Dans un contexte où la conscience environnementale va croissant, on peut se demander quel rapport les théâtres entretiennent avec l’eau qui les borde. Nous avons fait un petit voyage dans trois théâtres d’opéra européens qui se trouvent au bord de l’eau. Venise, Amsterdam, Oslo. Chemin à parcourir, menace ou source d’inspiration, l’eau est respectée, utilisée, crainte, chérie. Chaque ville et chaque théâtre vivent l’eau à leur manière.

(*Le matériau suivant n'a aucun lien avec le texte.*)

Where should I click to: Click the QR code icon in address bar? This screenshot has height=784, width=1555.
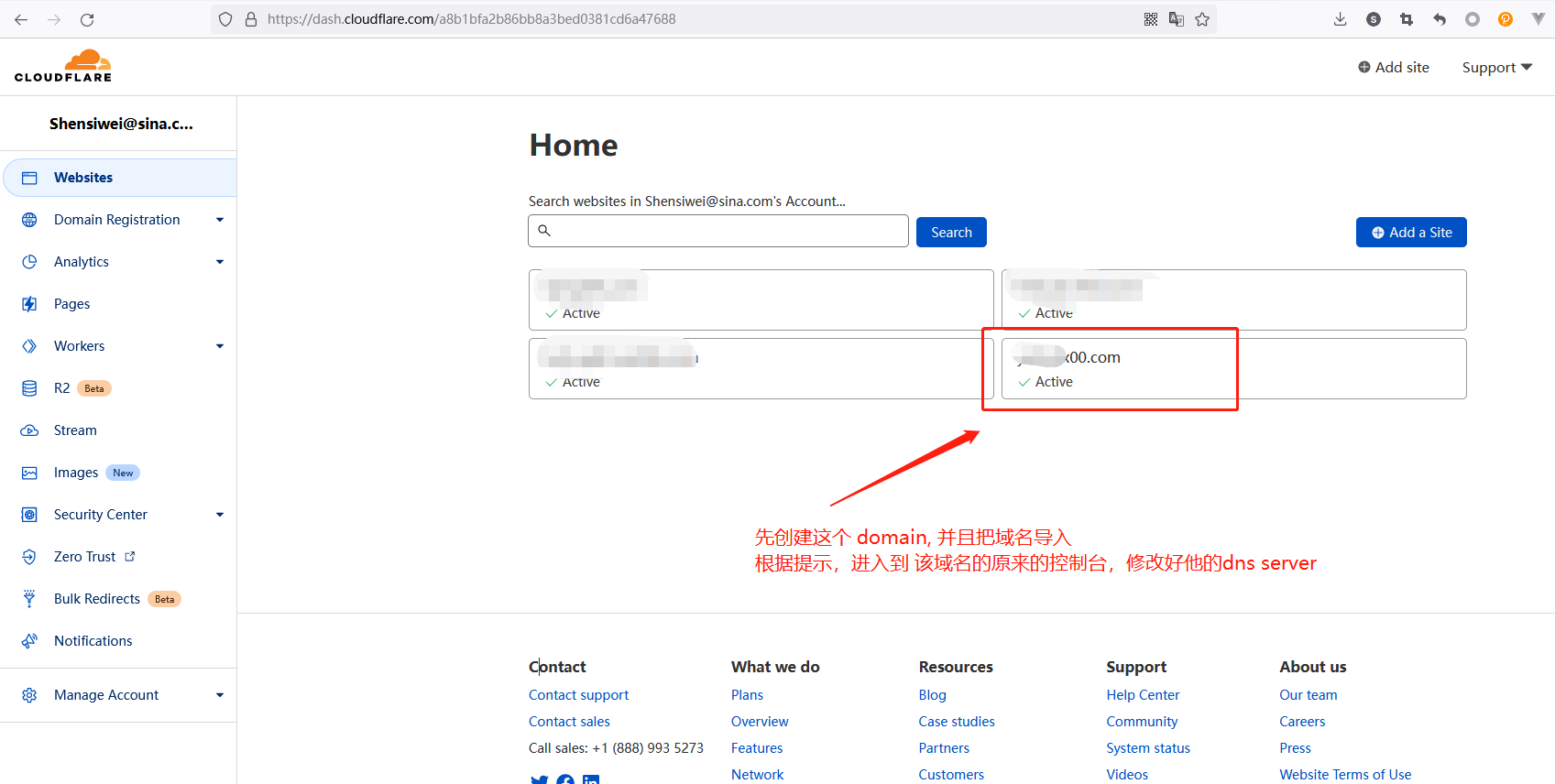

La Fenice, au gré des éléments
Venise, ville sur l’eau et ville d’art, héberge en son centre, à deux pas de la place Saint-Marc, le Gran Teatro La Fenice, un des plus fameux théâtres lyriques italiens, inauguré en 1792. Construit à la place du Teatro San Benedetto qui disparut dans un incendie, son nom, La Fenice (le Phoenix) fait référence à l’oiseau mythologique qui renaît de ses cendres. Ce théâtre au nom malheureusement prophétique a en effet été détruit deux fois par les flammes – une première fois en 1836 et une seconde en 1996 – mais a toujours été reconstruit pour resplendir de plus belle.1 Loin d’être une préoccupation réservée au théâtre, la crainte du feu, généralisée à Venise, a poussé à délocaliser toutes les industries nécessitant des fours sur les îles périphériques de la ville, comme les fameuses verreries, dès le XIIIe siècle. Mais cette peur est doublée d’une menace aquatique, liée aux marées de l’Adriatique qui, lorsqu’elles sont hautes, peuvent immerger les parties basses de la ville.

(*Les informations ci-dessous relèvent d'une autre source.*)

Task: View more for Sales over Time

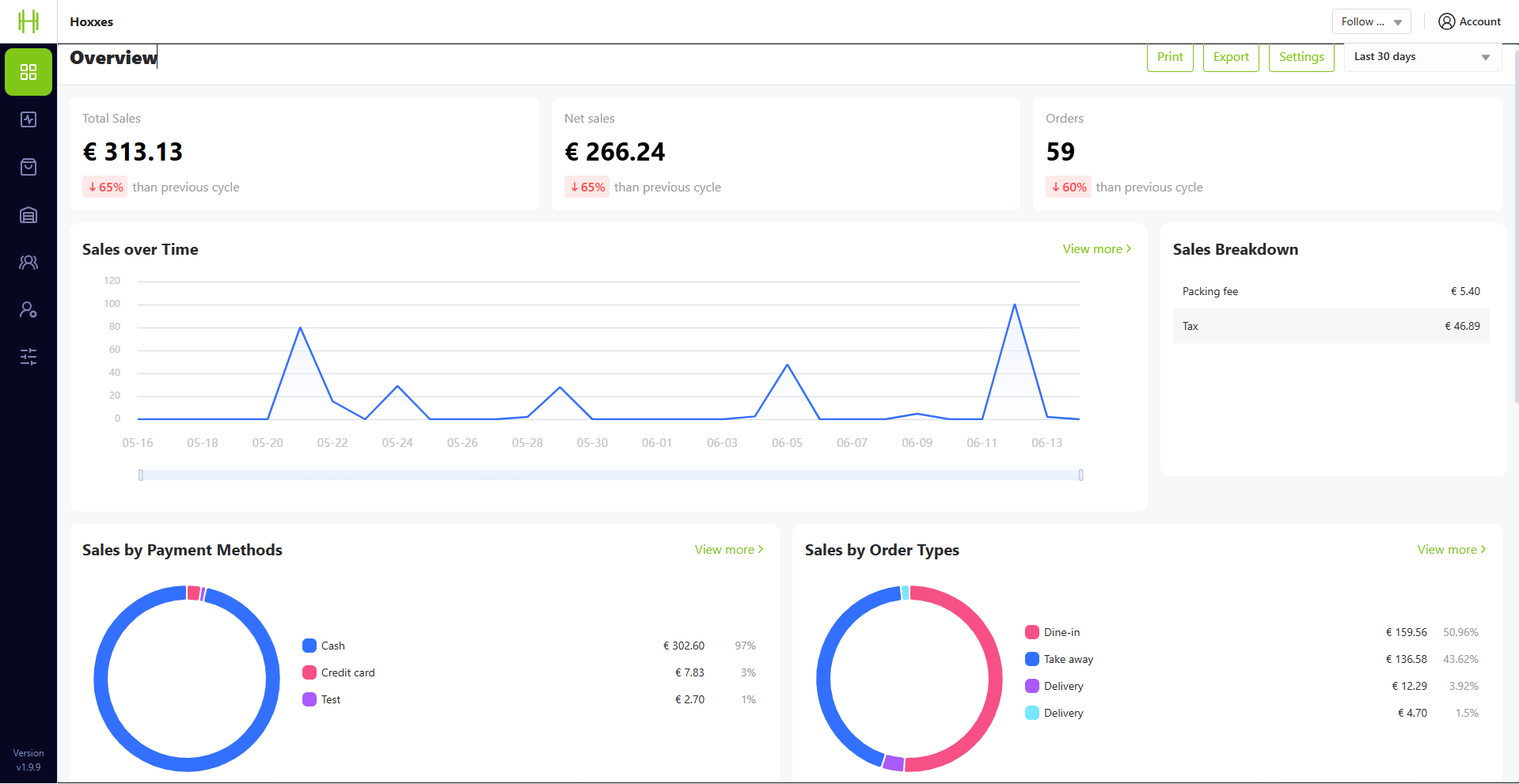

La dernière forte montée des eaux a eu lieu en novembre 2019, où l’eau avait atteint 1,87 m de hauteur et s’était infiltrée dans les sous-sol du théâtre, endommageant des équipements notamment électriques. À dix jours de l’ouverture de saison avec Don Carlo de Verdi, les répétitions avaient été transférées au Teatro Comunale de Trévise pendant que les techniciens travaillaient jour et nuit pour réparer les dégâts causés par la marée. Jusqu’à la veille de la représentation, le théâtre avait craint une récidive. Venise est plus vulnérable face aux pics de la marée, appelée acqua alta en italien, à cause de son emplacement géographique dans la lagune qui peut empêcher la mer de se retirer lors des marées de forte amplitude si l’action des vents est défavorable.

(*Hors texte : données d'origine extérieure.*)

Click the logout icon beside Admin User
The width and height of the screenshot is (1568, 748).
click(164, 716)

En 1966, la Sérénissime avait failli être engloutie par les eaux lors de la plus terrible acqua alta de son histoire qui avait atteint 1,97 m de hauteur. La marée avait fait céder les digues qui protégeaient l’île de Pellestrina construites 200 ans auparavant et plus de 3000 habitants avaient dû abandonner l’île en toute urgence. En 2016, 50 ans plus tard, La Fenice avait ouvert sa saison avec Aquagranda, un opéra composé par Filippo Perocco, sur un livret de Roberto Bianchin et Luigi Cerantola basé sur le roman du même Bianchin, relatant le drame vécu alors qu’il était étudiant. L’opéra commandé par la Fenice voulait commémorer la tragédie de 1966 par une œuvre infiltrée de toute part par l’eau. Sur le plan musical, Filippo Perocco évoque la présence continue de la mer : l’utilisation de distorsions électroniques des sons de l’orchestre et de la pédale de résonnance sur le piano servent à créer un effet de vague ininterrompue, une cyclicité continue comme le flux de l’eau, véritable protagoniste de l’opéra. La présence de l’élément-personnage est exaltée par la mise en scène de Paolo Fantin : une sorte d’aquarium suspendu au-dessus de la scène se remplit progressivement et suggère l’idée de la marée montante. Soudain, au moment de la narration où la digue est détruite par les eaux, les protagonistes et le chœur se taisent et le contenu du réceptacle se déverse sur scène dans une cascade tonitruante. L’eau prend une dimension redoutable et dévastatrice, un élément craint et respecté à l’image de la perception que peuvent en avoir les Vénitiens lors de marées particulièrement hautes.